Let's face it: For all our talk about angulation, inclination, hand movement and other aspects of technique, skiing is really about timing, rhythm and balance.
When World Pro Tour champion Bernhard Knauss warmed up before a race, he began by skiing so slowly he seemed submerged in molasses. He spent a long time centering himself on the skis, finding the sweet spot, searching for precise movements, building rhythm. Gradually his tempo increased, until after 20 minutes he was screaming down the hill.
The discipline in Bernie's routine was inspiring, and now there are more and more racers training this way, especially in the early season. Everyone can benefit from skiing in slow motion-at least some of the time.
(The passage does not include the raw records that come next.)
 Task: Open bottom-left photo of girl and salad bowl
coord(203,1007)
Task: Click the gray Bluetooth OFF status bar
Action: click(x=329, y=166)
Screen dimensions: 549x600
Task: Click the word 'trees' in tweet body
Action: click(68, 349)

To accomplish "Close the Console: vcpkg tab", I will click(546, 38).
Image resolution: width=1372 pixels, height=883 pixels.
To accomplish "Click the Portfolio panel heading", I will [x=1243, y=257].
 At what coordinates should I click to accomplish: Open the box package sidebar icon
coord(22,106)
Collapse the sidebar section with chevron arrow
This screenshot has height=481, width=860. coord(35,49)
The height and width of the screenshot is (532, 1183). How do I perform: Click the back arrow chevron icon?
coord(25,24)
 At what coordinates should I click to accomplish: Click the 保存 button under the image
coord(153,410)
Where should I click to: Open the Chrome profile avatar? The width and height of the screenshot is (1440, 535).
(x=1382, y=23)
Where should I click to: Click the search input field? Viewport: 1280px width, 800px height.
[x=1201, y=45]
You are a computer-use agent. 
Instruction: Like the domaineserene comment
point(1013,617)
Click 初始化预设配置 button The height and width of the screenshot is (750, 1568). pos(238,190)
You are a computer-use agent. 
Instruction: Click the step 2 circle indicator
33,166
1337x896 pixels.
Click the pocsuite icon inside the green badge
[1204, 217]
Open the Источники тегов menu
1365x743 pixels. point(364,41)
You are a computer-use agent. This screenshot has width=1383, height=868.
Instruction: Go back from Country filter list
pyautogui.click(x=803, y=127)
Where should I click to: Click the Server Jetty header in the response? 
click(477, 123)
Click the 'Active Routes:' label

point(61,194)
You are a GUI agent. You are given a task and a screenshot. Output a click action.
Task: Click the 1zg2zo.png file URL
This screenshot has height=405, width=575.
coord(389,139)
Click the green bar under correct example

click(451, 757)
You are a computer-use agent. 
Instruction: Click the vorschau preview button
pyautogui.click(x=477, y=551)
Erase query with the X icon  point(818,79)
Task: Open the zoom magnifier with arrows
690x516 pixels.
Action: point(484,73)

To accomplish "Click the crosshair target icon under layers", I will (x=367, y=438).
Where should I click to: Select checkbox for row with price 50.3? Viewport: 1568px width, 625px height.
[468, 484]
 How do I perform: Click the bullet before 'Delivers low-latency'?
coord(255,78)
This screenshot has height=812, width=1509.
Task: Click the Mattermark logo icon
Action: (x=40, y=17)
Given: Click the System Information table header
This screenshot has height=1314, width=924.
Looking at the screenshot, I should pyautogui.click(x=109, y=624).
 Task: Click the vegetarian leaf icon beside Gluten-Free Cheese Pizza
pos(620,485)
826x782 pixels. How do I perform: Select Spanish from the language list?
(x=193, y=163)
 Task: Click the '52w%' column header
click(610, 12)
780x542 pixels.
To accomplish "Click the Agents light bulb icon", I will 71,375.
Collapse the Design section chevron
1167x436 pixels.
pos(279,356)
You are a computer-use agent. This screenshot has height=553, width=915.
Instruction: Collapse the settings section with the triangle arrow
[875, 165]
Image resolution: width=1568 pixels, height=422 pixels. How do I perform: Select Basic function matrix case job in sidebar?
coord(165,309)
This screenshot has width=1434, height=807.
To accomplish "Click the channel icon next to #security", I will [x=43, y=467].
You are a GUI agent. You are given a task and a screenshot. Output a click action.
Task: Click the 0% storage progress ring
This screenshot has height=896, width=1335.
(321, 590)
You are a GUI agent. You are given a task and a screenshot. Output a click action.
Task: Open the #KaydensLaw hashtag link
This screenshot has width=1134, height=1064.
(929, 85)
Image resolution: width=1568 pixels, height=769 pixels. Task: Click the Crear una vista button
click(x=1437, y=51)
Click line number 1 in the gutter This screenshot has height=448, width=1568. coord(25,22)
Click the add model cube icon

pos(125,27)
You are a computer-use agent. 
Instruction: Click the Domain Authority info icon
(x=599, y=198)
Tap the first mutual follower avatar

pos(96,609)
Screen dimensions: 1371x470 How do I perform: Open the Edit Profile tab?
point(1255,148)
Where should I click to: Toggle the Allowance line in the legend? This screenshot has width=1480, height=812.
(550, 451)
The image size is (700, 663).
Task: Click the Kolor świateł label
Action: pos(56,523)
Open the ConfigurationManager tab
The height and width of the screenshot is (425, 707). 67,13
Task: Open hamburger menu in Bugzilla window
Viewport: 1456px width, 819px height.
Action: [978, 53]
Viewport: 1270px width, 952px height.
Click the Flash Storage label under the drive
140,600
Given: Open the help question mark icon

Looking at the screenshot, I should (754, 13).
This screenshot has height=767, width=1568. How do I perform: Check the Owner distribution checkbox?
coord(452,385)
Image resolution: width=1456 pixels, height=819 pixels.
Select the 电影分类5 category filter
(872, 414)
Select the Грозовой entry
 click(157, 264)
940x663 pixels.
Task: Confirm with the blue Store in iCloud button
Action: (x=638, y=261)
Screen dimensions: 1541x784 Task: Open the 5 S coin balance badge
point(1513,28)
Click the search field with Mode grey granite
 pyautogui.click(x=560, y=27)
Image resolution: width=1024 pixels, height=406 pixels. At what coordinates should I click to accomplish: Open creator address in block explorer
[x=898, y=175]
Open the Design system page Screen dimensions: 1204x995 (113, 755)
SKI equipment tester, former World Cup racer and coach Terry Palmer (at right) understands the benefits of skiing at very low speed. It forces the skier to focus on the rhythm of the pole touch and on how early movement from one ski to the next must be timed.You don't need much speed to make a ski bend in the snow. Give it the right degree of edge, stand against it perfectly, and it will arc without breaking loose. Such slow dancing prompts exaggerated flexion and extension, forces proper balance shifts and dictates where we must concentrate pressure on the outside ski.
"Even in midseason, when I'm having a day that's less than so-so," says Terry, "I swallow my pride, seek a gentle slope and slow waaaay down. I play a 45-rpm tune in my head at 33 and pretend I'm skiing underwater. It isn't long before I isolate the problem and can step on the gas again."
When you stop to think about it, this exercise is a lot like many other aspects of life: You can do things fast and poorly, or you can give them the time they deserve and do them well.